Video Vault: Nine Lives

“Nine Lives”
2005 – Rodrigo Garcia

Rated R – 115 mins.
Vault Rating: 7

Elpidia Carrillo – Sandra

Robin Wright Penn – Diana

Lisa Gay Hamilton – Holly

Holly Hunter – Sonia

Amanda Seyfried – Samantha

Amy Brenneman – Lorna

Sissy Spacek – Ruth

Kathy Baker – Camille
Glenn Close – Maggie

 

Here’s one of those “Whoa, Life!” movies that aims for a little more poignancy than this little film can probably bear. Still, the film comes recommended by a good mosaic style script and nine outstanding performances by the nine outstanding actresses listed above.

The film is separated into nine chapters, or glimpses into each woman’s life, and each perspective is decidedly feminine and surprisingly frank in that scary way that women only show to one another. This is not to suggest the film goes about male-bashing. It does not. It recognizes that relationships are an important part of life in the same breath that it recognizes those waters can be tricky to navigate.

For instance, when Lorna attends the viewing of her ex-husband’s wife you easily get the idea that she’s a polarizing figure there.

“They say she killed herself,” says one confidant.

“A woman can’t kill herself,” she replies.

While Lorna coldly discusses relationships with another friend in a mausoleum — “You wake up one morning and you rinse them off,” she says — we nevertheless see behind her brave face.  And by the end of the chapter on Lorna, we’re presented with a surprising emotional palette.

Looking over it all, each vignette has much to do with daughters and parenting relationships.  One couple is infertile while another is cursing the luck of a pregnancy.  One daughter, who turns out to be a healer, returns home to square up her awful secrets with her father.

Another woman, Sandra, is an incredibly strong person, even as she endures prison for the second time.  “The first time was a mistake,” she tells another inmate.  But her weakness is revealed in a visit from her daughter.


Another daughter, Samantha, is a bright college age girl who is putting off her own life in order to remain the glue in her parents’ lives.


Director Rodrigo Garcia gently interlocks each chapter like a puzzle piece, slowly revealing women in one light, then rotating them into another, but never telling us too much. Threads of lives are left running in every direction and there isn’t enough celluloid in the world to take all of that in.  And that’s a good thing. Too much information, or even reasonable answers observed up close, would distract from the mosaic as you back away from it and see it whole.

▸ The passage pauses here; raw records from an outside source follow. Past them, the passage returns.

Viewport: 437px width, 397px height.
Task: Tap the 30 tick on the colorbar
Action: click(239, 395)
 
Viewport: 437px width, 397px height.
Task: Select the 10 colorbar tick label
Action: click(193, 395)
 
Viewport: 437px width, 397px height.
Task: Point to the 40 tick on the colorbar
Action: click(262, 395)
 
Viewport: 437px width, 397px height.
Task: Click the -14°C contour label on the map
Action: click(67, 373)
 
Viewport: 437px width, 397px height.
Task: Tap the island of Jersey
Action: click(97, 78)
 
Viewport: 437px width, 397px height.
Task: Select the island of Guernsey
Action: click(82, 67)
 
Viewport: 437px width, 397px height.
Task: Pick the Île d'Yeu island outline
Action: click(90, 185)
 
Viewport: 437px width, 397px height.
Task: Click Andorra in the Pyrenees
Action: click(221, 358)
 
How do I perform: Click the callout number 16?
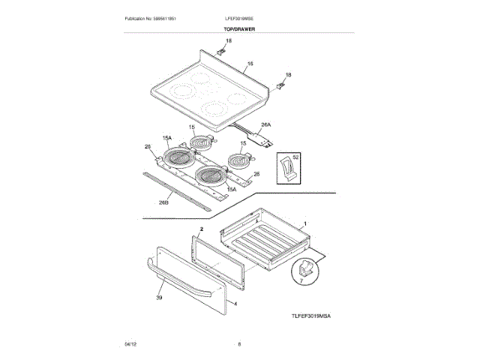251,65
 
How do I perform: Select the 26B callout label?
163,202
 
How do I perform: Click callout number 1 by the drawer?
305,224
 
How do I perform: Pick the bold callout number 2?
202,226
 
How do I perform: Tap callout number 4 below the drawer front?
236,304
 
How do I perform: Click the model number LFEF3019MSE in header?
240,17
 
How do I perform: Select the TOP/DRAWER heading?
239,28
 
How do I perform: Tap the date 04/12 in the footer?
130,344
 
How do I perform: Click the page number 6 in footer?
239,344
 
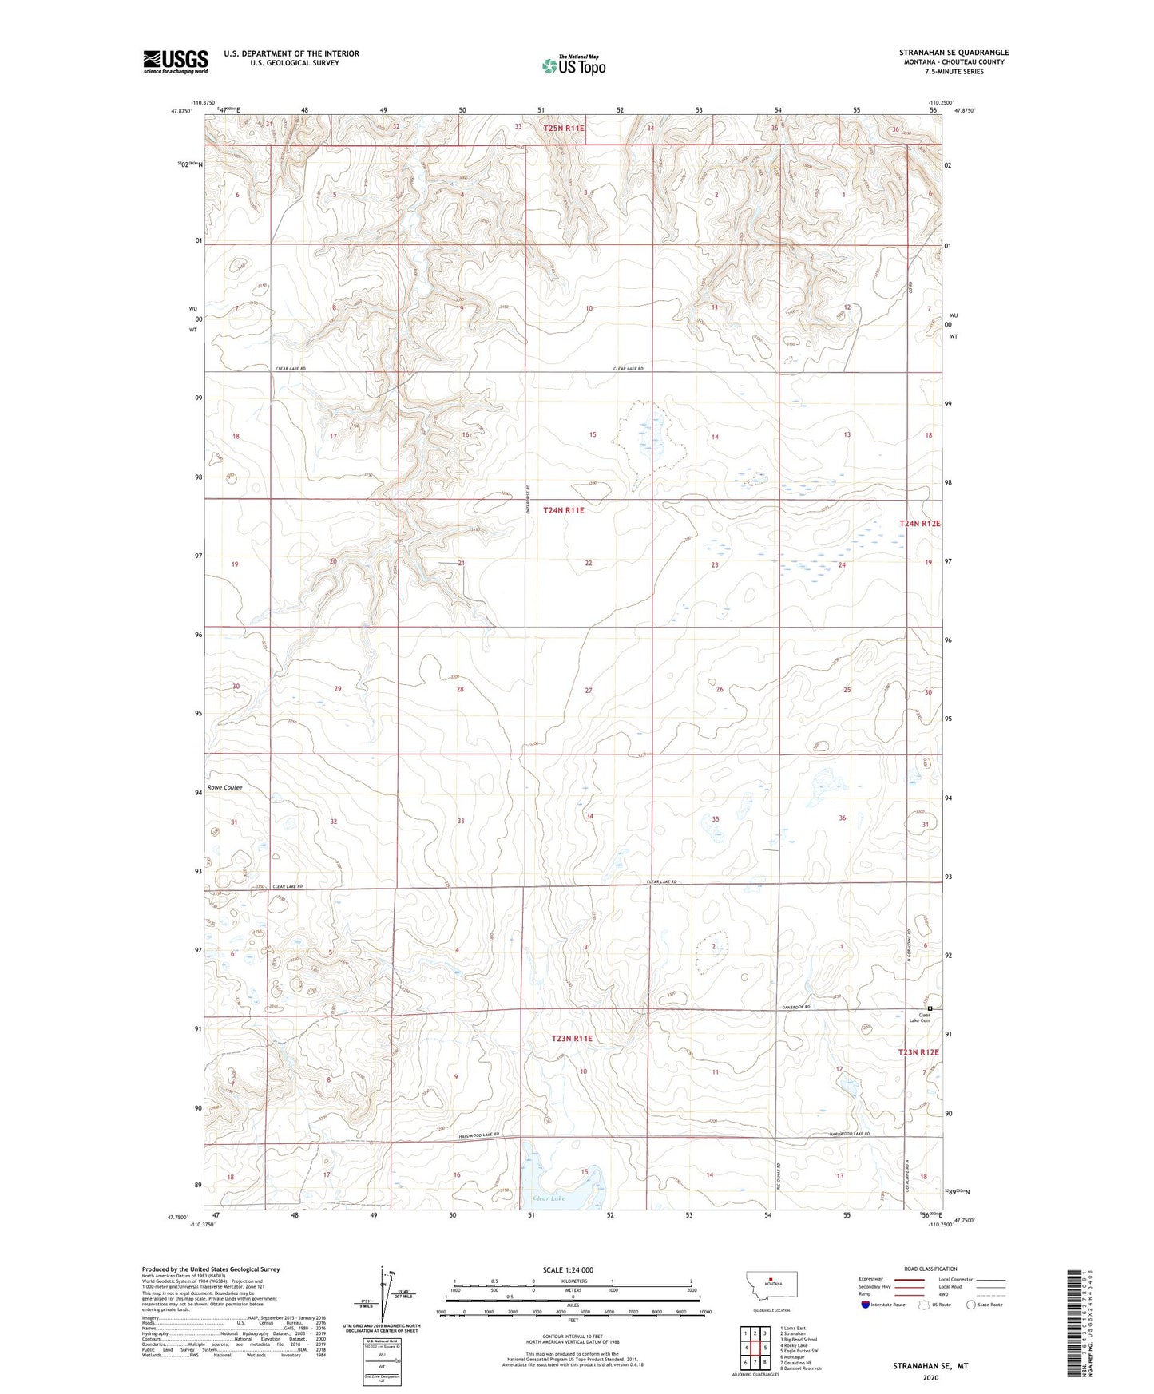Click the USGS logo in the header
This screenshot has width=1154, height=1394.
(175, 61)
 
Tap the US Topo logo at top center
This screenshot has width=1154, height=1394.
(573, 65)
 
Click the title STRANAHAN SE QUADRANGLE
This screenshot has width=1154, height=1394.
(954, 53)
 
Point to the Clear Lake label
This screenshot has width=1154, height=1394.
(549, 1198)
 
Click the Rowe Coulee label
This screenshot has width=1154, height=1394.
(224, 787)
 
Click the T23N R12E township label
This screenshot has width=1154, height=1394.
(918, 1052)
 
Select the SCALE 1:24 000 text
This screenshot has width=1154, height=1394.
(568, 1269)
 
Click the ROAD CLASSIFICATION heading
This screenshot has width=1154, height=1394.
(930, 1269)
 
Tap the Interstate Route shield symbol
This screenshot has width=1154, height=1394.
(866, 1305)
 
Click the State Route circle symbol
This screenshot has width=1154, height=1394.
(970, 1305)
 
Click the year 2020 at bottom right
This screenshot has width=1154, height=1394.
(930, 1377)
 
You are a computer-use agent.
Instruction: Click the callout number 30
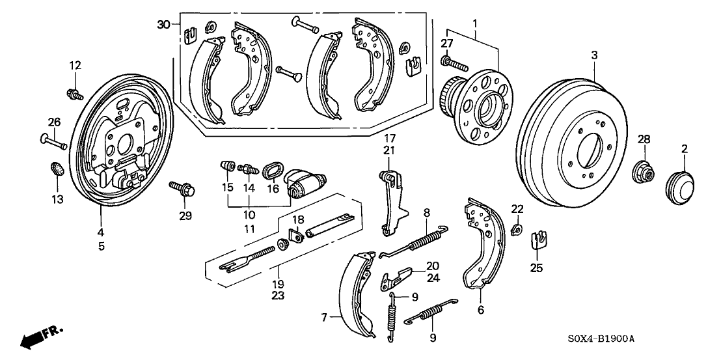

I took the liberty of posting the principal actresses above, because each delivers consistently, subtly and powerfully to a degree I’m not used to seeing.  This is really an all-star ensemble of formidable quality.

“Nine Lives” is one of those quiet little movies that Video Vault lives to reveal. It is the Mister Right that you once passed on. And when one lonely copy appears on the new release racks, it threatens to disappear quickly before a movie lover finds it. You’ll find it at Adventure / Silver Screen, and if you can’t find it, ask. You’ll thank me tomorrow.